ラ・ラ・ランドの風の旅人のレビュー・感想・評価

ラ・ラ・ランド(2016年製作の映画)
4.2
まず最初に断っておきたいのは、この映画は予告編を見て想像していたのと全然違っていたこと。
オープニングのミュージカル・シーンのワクワク感。
ミア(エマ・ストーン)の青と黄のドレス、ボトキエの赤のトート・バッグ、美しい夜景。

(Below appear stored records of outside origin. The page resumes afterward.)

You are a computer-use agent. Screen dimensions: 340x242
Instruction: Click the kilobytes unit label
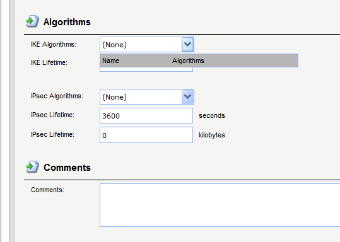(212, 135)
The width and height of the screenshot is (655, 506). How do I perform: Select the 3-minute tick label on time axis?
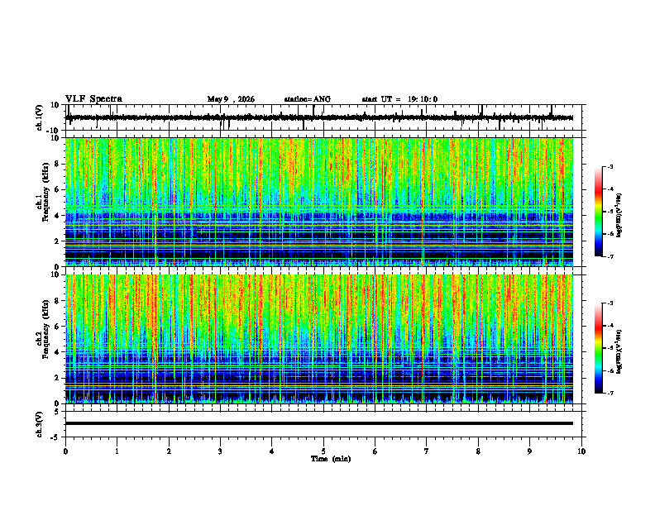pyautogui.click(x=220, y=451)
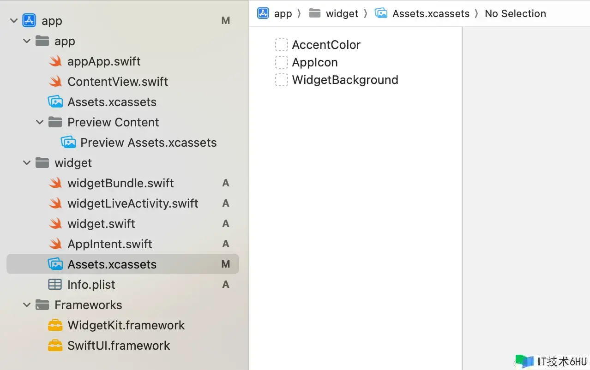Open AppIntent.swift file
590x370 pixels.
[109, 244]
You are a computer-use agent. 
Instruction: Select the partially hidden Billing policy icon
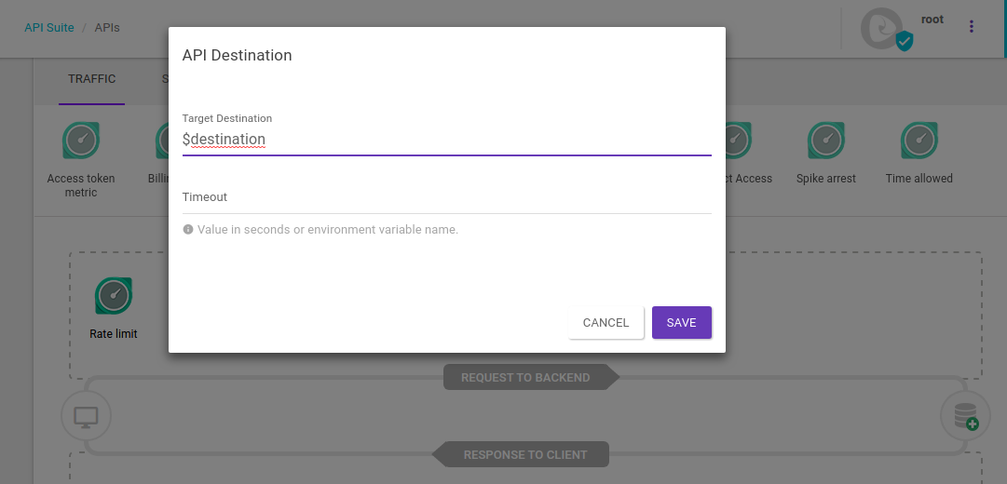[163, 141]
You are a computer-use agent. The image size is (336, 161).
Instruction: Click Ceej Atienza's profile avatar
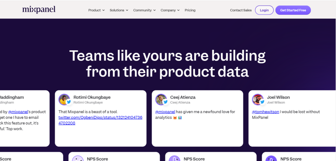(161, 99)
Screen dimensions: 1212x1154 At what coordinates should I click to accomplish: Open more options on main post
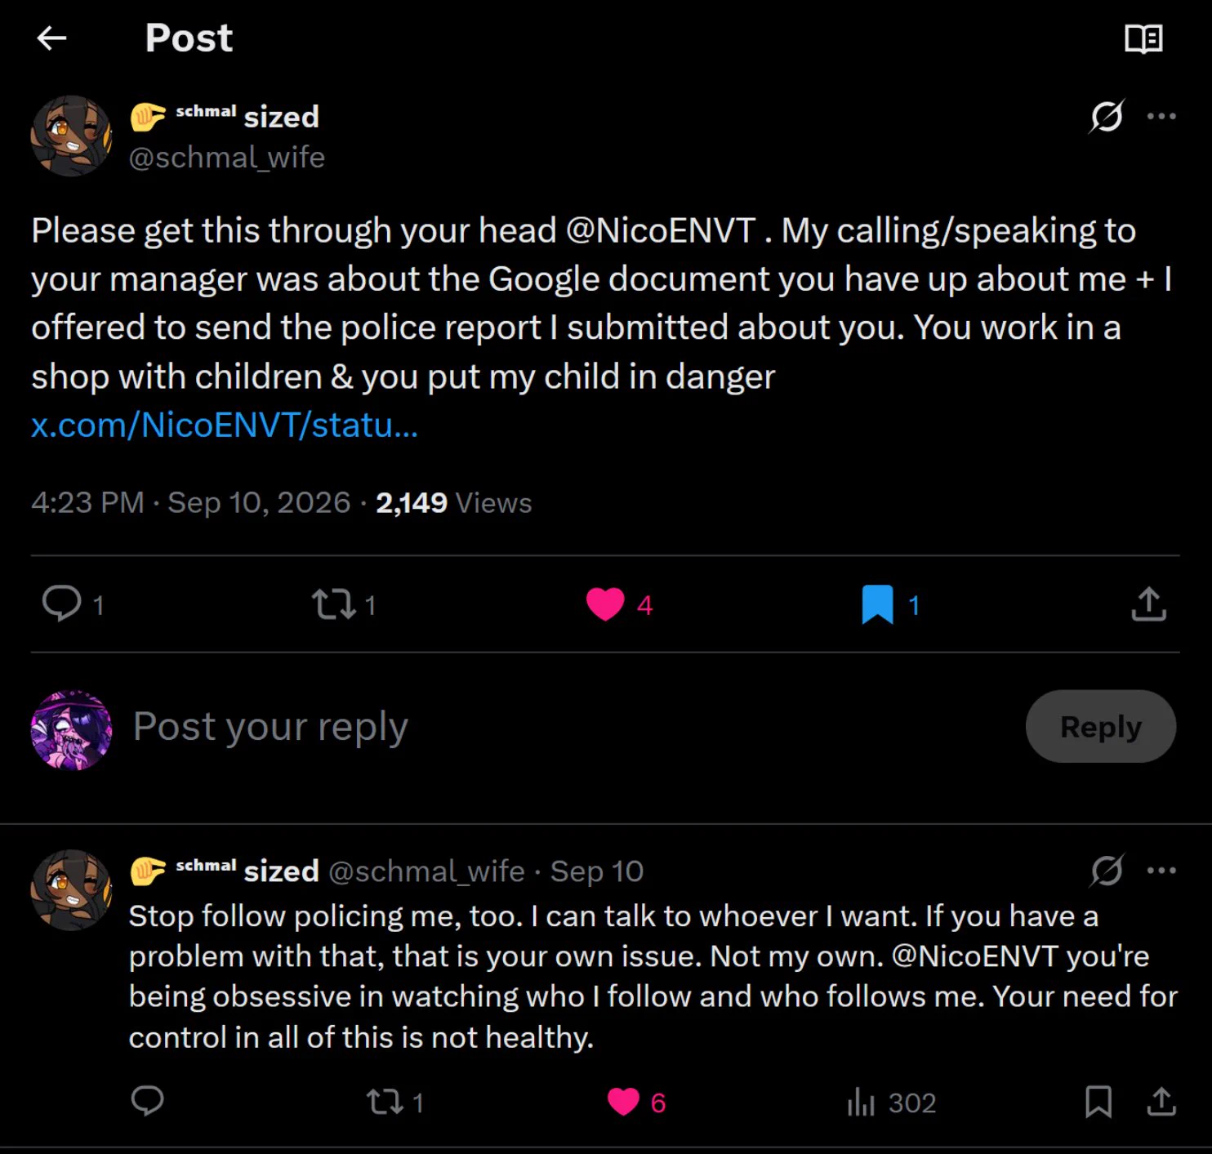(x=1161, y=116)
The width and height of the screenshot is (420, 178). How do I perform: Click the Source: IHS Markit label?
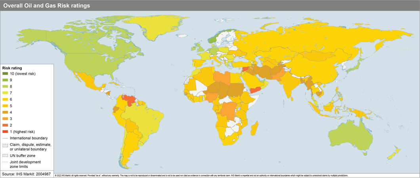tap(26, 174)
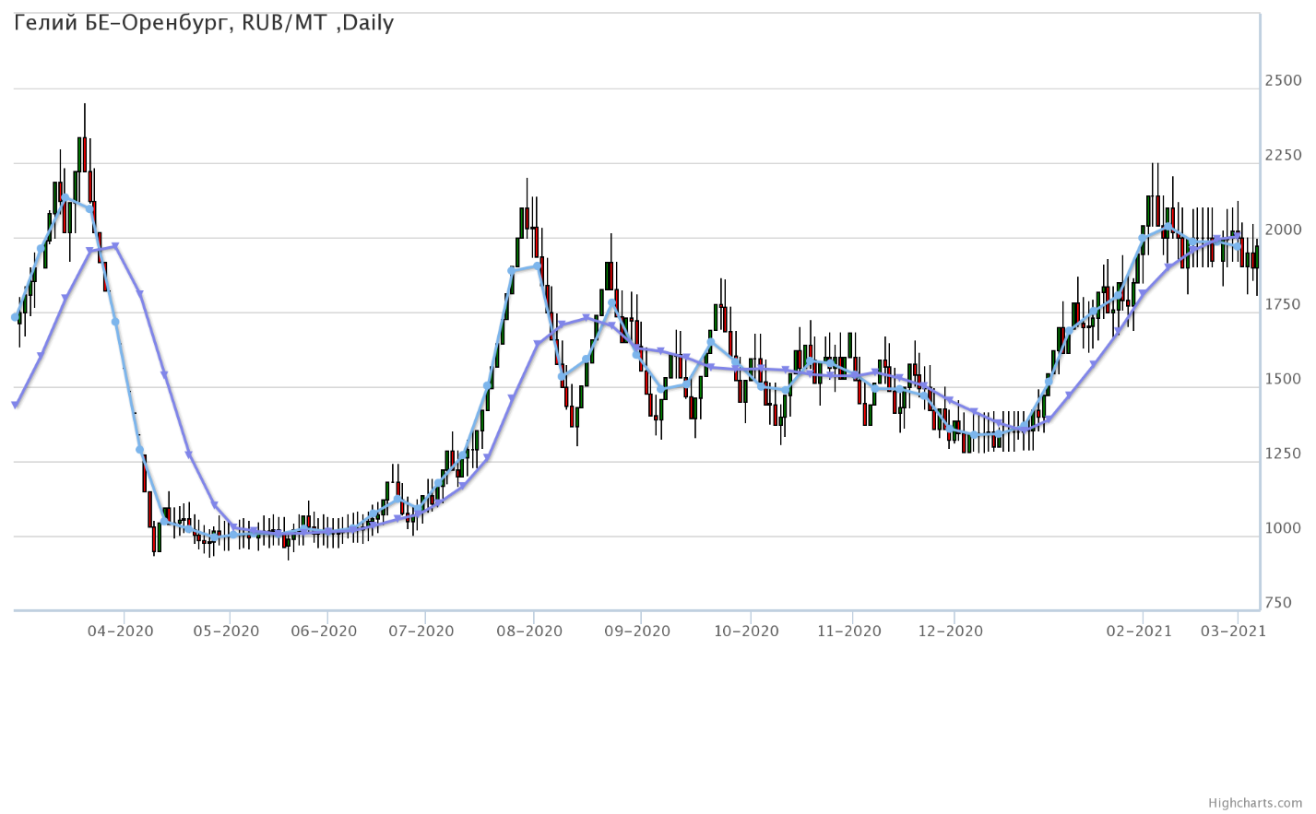Click the 2500 y-axis price label
This screenshot has height=814, width=1316.
pos(1283,81)
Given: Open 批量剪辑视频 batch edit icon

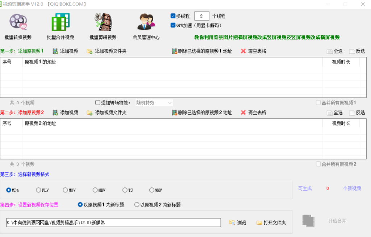Looking at the screenshot, I should 103,22.
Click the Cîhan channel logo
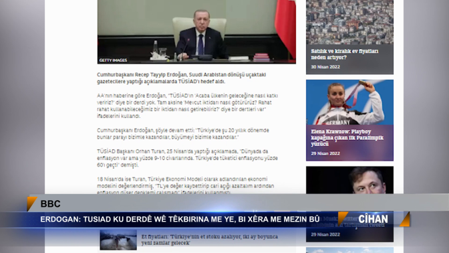Image resolution: width=449 pixels, height=253 pixels. (x=373, y=219)
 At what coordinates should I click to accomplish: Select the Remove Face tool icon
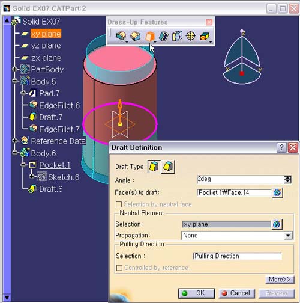pos(205,37)
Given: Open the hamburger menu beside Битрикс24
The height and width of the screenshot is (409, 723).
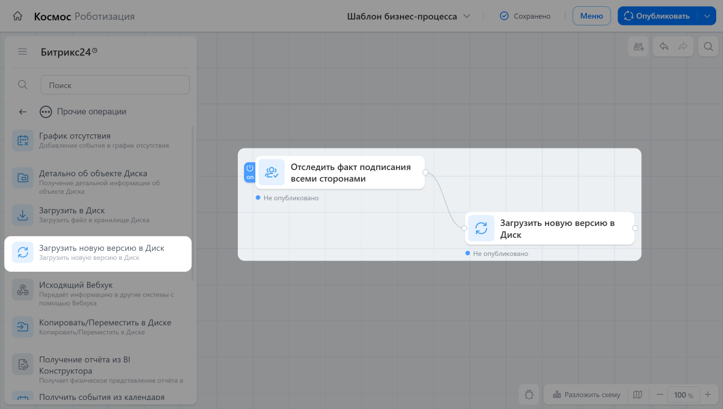Looking at the screenshot, I should (x=23, y=52).
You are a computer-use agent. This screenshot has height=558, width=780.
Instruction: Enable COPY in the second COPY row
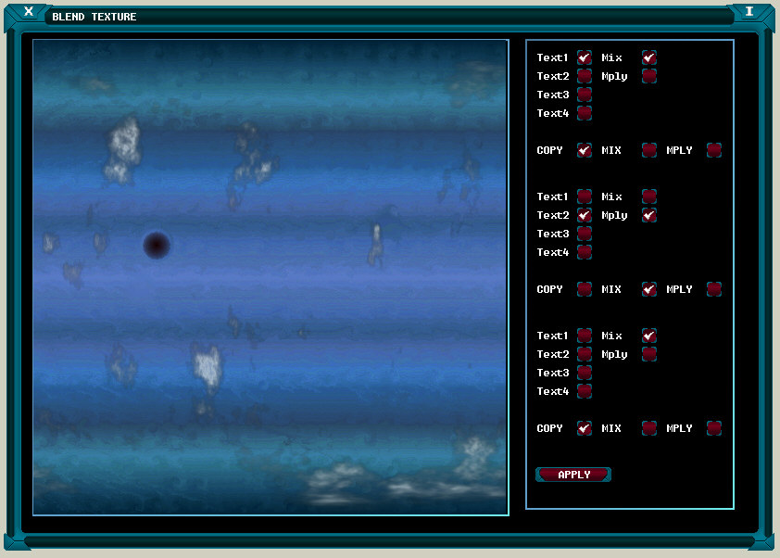tap(585, 289)
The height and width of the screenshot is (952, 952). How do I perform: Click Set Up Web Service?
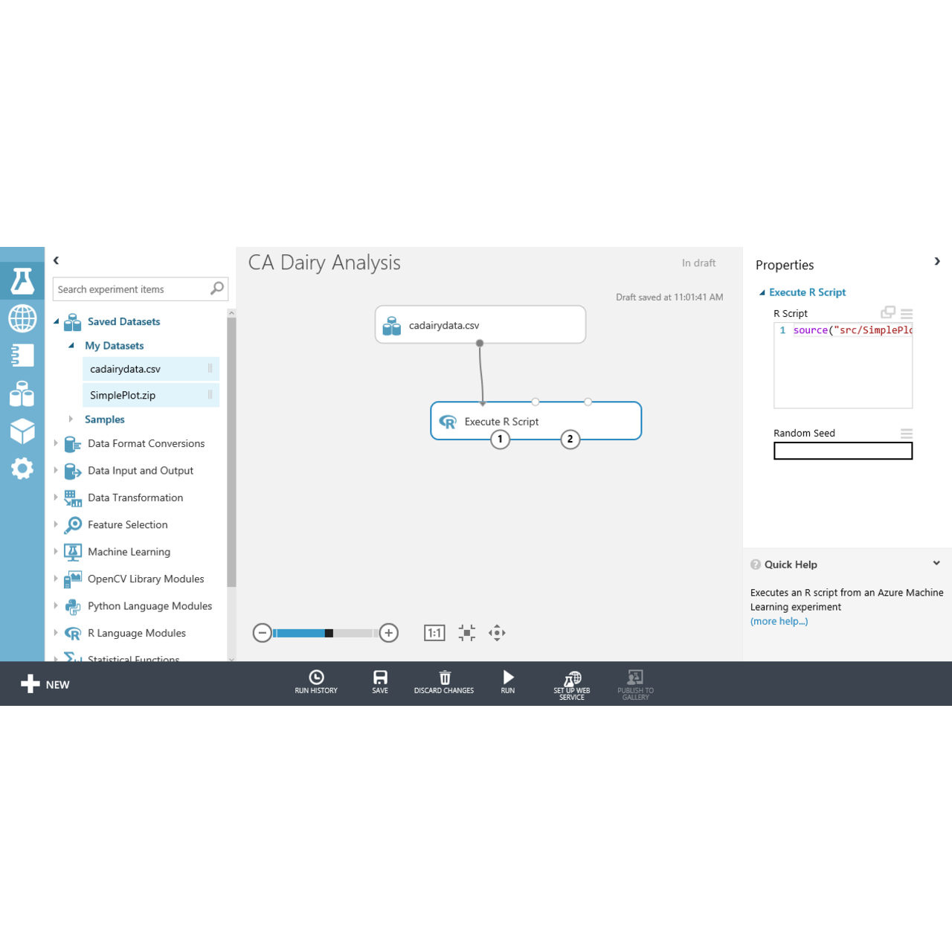[x=572, y=683]
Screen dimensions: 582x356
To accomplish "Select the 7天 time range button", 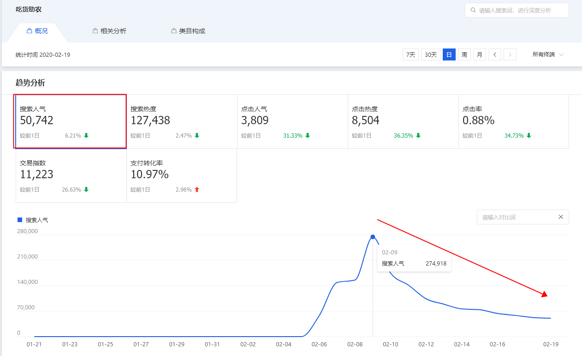I will [x=410, y=54].
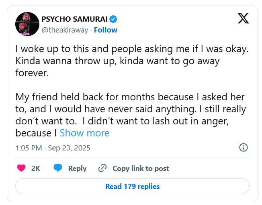Expand the post with Show more
The height and width of the screenshot is (205, 262).
84,133
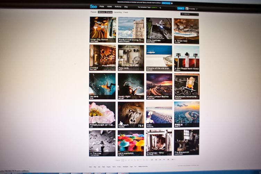This screenshot has height=174, width=261.
Task: Open the Milan City Motion photo
Action: pyautogui.click(x=103, y=30)
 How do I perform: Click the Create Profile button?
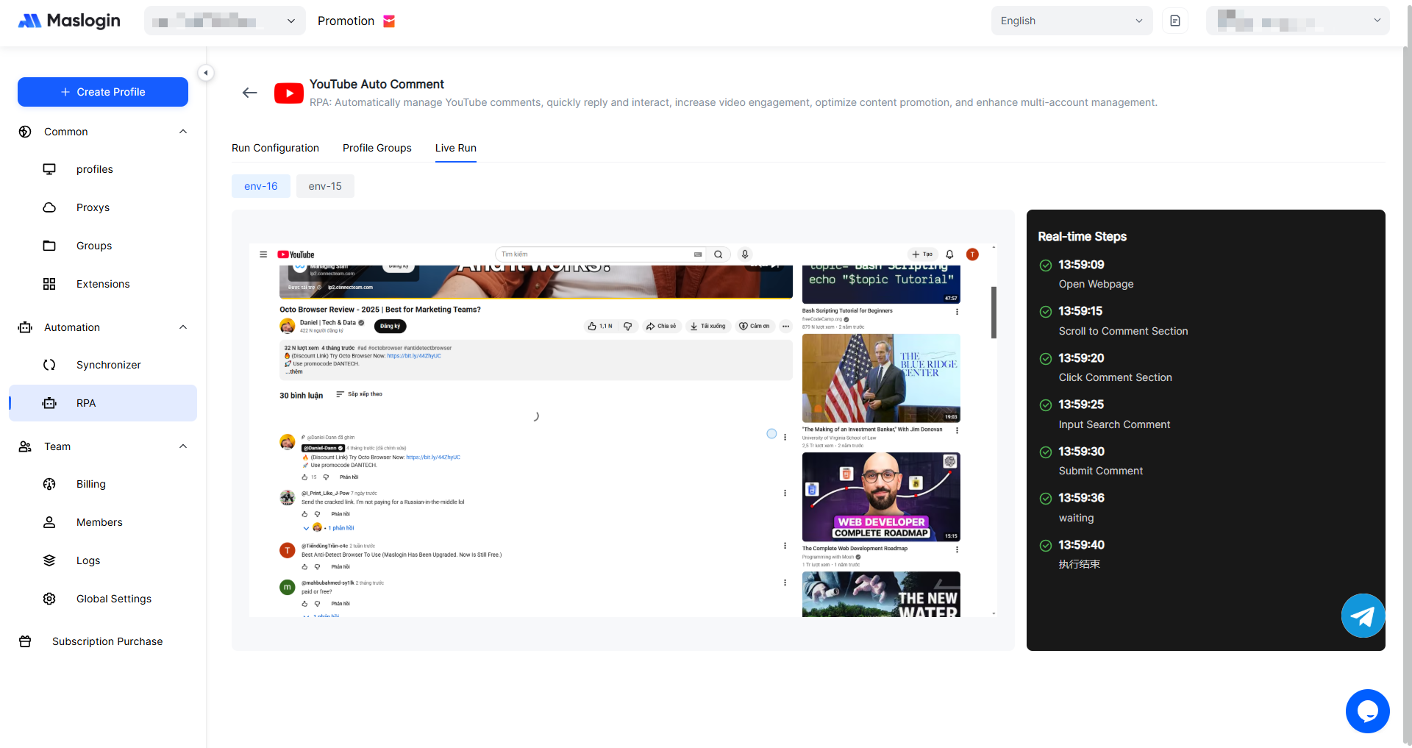tap(103, 92)
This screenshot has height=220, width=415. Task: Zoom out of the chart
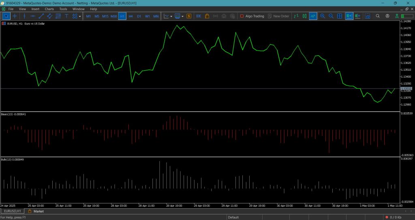[331, 16]
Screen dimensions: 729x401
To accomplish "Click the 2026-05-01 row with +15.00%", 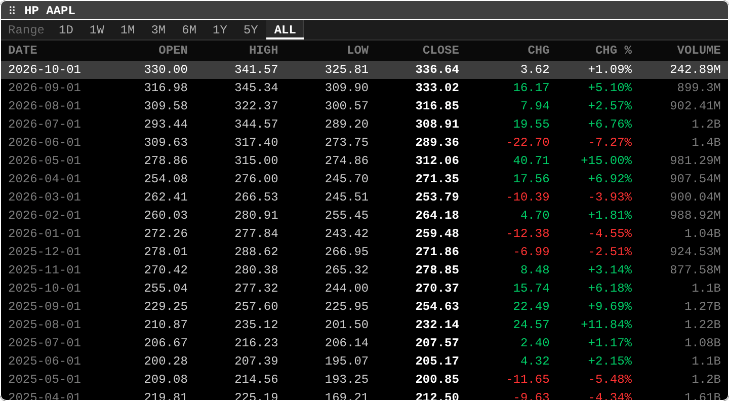I will pos(365,161).

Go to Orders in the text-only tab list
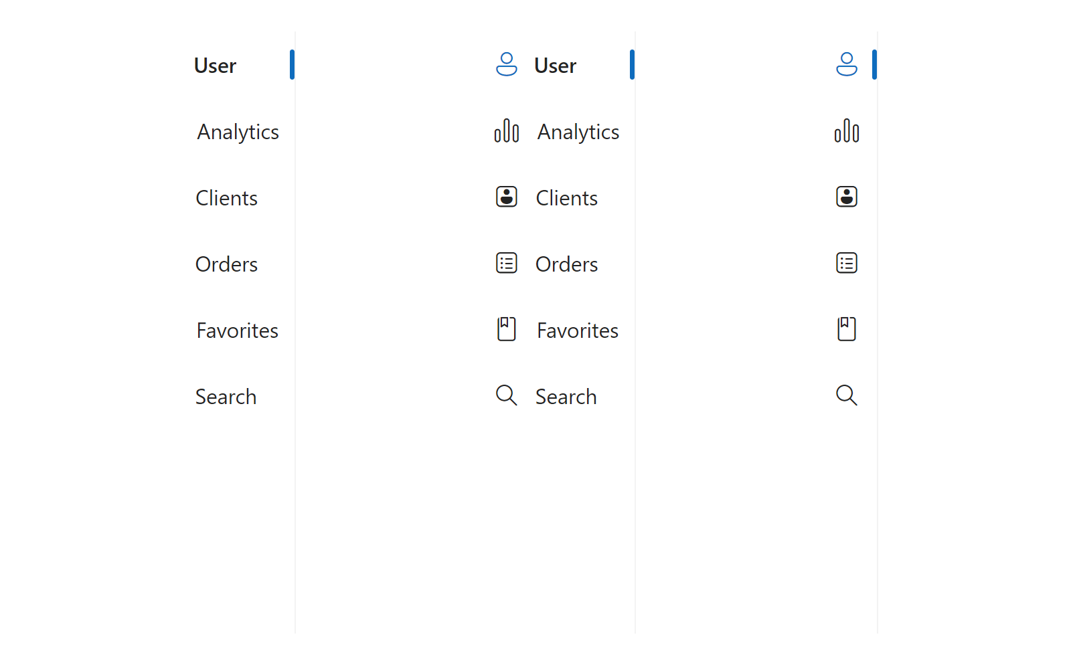coord(226,264)
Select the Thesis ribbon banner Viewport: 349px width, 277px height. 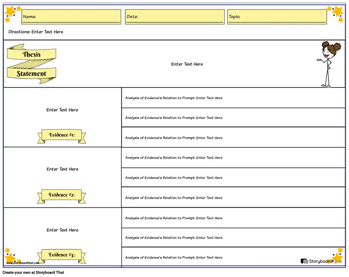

前半を観て私が抱いた期待は、話が進むに連れて暗礁に乗り上げていく。
それはミアが着る服の彩度の低下とミュージカル・シーンの減少が端的に示している。
最後にセブ(ライアン・ゴズリング)の店「セブズ」で二人が見る夢想。
あれが私の期待した展開だった。
二人は自分の夢を叶えたが、その代償に恋を失った。
私にとって『ラ・ラ・ランド』は、「夢の国」であると同時に「現実の国」だった。
この映画は映画に何を求めるかによって評価が分かれるだろう。
確かにこの映画を観て、「ここではないどこか」へ行くことはできるが、それは束の間の出来事である。
映画を観終わった後、何とも言えない淋しい気持ちになった。
アカデミー賞の授賞式で起こった作品賞の誤発表という偶然の出来事、「夢から現実へ」と引き戻される展開は、この映画をよく表していると思う。